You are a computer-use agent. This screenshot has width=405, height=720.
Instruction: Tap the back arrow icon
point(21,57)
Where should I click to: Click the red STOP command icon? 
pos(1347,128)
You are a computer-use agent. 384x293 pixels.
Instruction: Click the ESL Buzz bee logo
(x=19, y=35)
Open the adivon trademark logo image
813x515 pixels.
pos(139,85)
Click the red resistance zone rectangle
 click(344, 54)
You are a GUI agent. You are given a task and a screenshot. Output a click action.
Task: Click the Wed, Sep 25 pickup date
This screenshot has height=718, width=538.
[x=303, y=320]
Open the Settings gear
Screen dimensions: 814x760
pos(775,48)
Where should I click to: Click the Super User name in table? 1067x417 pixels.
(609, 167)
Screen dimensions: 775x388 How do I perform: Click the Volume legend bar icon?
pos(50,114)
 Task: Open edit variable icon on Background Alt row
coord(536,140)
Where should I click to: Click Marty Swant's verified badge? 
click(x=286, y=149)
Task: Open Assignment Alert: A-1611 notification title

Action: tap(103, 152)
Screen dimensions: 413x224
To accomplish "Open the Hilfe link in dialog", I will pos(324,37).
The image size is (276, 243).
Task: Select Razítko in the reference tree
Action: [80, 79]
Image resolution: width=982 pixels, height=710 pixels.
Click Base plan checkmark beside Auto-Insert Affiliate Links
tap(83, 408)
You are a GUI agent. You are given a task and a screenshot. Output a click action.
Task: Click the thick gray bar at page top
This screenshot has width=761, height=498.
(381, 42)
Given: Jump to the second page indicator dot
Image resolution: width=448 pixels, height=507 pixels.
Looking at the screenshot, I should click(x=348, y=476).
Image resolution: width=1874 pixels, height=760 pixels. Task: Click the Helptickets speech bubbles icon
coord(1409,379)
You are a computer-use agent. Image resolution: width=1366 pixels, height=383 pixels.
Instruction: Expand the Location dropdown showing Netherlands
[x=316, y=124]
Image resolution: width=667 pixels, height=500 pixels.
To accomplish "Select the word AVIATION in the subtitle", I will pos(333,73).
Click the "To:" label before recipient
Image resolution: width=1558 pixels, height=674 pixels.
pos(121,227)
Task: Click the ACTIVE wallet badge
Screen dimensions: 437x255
____________
INSTRUCTIONS TO FOLLOW » Using the listing above, copy exactly the line that contains "Task: Open edit", the line that contains "Screen dimensions: 413x224", and each line that falls between them.

RESPONSE AREA »
 Task: Open edit variable icon on Background Alt row
coord(536,140)
Where should I click to: Click Marty Swant's verified badge? 
click(x=286, y=149)
Task: Open Assignment Alert: A-1611 notification title

Action: tap(103, 152)
Screen dimensions: 413x224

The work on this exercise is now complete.